Minnesota College Sparks Backlash With Anti-Racist 'Struggle Sessions' Segregated by Race
A liberal arts college in Minnesota has mandated monthly anti-racism "struggle" sessions for the school's employees, with senior administrators and professors alike saying the segregated training helps facilitate a more "inclusive environment."
Carleton College, a private liberal arts school in Northfield, Minnesota, is mandating attendance for at least one anti-racism training session this spring, which feature a theme of how white people can be better "allies" to people of color. The sessions have been promoted by both Carleton professors and Black students who say the dialogue sessions help "normalize race talk." At least one previous session instructed attendees to segregate themselves in order to better understand "what it means to be an antiracist community," as the small school's website says.
"All faculty/staff will need to either attend the live session or watch the recorded session each month," Carleton College's website states, in a post first highlighted by The College Fix, an online publication.
Administrative organizers of the March 2021 affinity group meeting on race said that employees who say there are no racial problems at Carleton are part of the racism awareness problem the sessions hope to address.
"We've been told that in some groups that after saying that there's no racial problem at Carleton some people just refuse to participate. This is uncomfortable, but totally predictable," the March anti-racism session slide reads. "After all, a refusal to acknowledge racism as real helps keep the system intact."
"Carleton aspires to be a truly supportive and inclusive learning and work environment for every student, faculty, and staff member. To help us achieve this goal, each of us, as members of the Carleton community, must be open to learning about what it means to be an antiracist community," reads the school website's description of the Antiracism Training course.
But not all faculty members at Carleton are in favor of the anti-racism initiatives on campus. Last year, one member remarked the sessions are both expensive and counterproductive.
"Well-intentioned efforts to celebrate diversity may in fact reinforce racial stereotyping," one faculty member told news outlets last summer, amid protests in the wake of George Floyd's death in Minneapolis on May 25, 2020.
Carleton College is a Division III school with just over 2,100 students, but it has an endowment of more than $900 million. Tuition exceeds $59,000 annually.

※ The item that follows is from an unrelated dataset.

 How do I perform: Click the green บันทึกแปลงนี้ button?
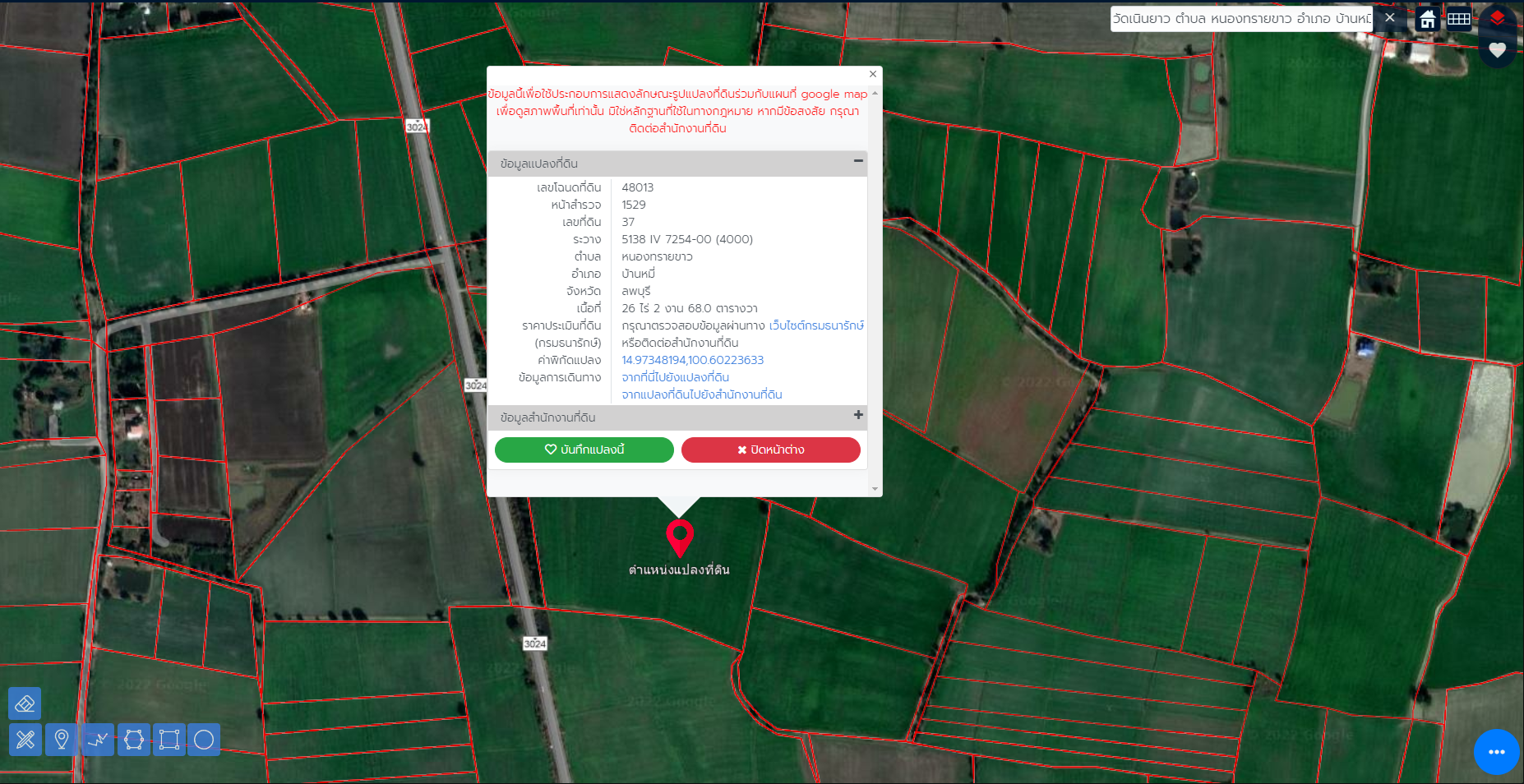point(584,450)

A Thursday post on Carleton's official website invites all staff members to attend an "anti-racism awareness & education" dialogue on Thursday, May 6, with the most recent session occurring last Thursday. The podcast episode associated with the meeting is entitled, "So You Wanna Be an Ally?"

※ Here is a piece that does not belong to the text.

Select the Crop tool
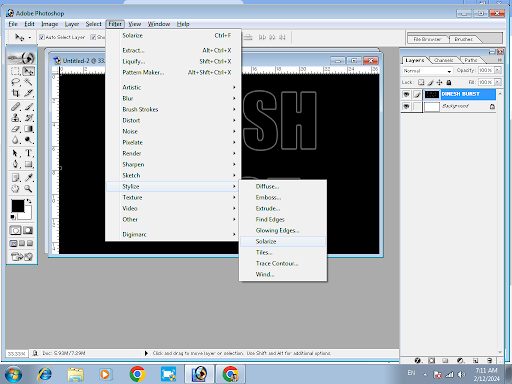The image size is (512, 384). click(x=15, y=93)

The Spring 2021 Dialogue series has a theme of "Allyship in times of uncertainty." The school's website notes that faculty can attend one or both upcoming sessions, which were reduced in number "due to decreased attendance" last fall.
A professor at Carleton College, Anita Chikkatur, penned an opinion letter to the MinnPost last August in which she and a University of Minnesota educator encouraged white parents to "keep your children enrolled in their current or local public school" in order to express "anti-racism" sentiment.
"[W]hite America owes Black students a large educational debt, and funding public schools is one part of paying back that debt," Chikkatur and fellow academic Abby Rombalski wrote.
And a Carleton student group called the Ujamaa Collective penned a statement to the college's administrators last year with the succinct headline, "Our Demands." The 10-page document called for "swift, clear and forceful" actions to help promote the well-being of Black people.
One of the professors quoted in support of Carleton College's antiracism training is Stephen Brookfield. The longtime academic authored his 20th book, which is set to publish this spring, Becoming a White Antiracist, with co-author Mary Hess.
"For a major perspective and paradigm shift to take root, people need forums to process their struggles with moving to an antiracist orientation. We are advocating that conversations be reflective spaces be created to help people work through their grappling with what it means to develop an antiracist identity," Brookfield and another professor wrote on the Carleton website.
Newsweek reached out to Carleton College as well as the listed curator of the Antiracism Training webpages for additional remarks and context Monday afternoon.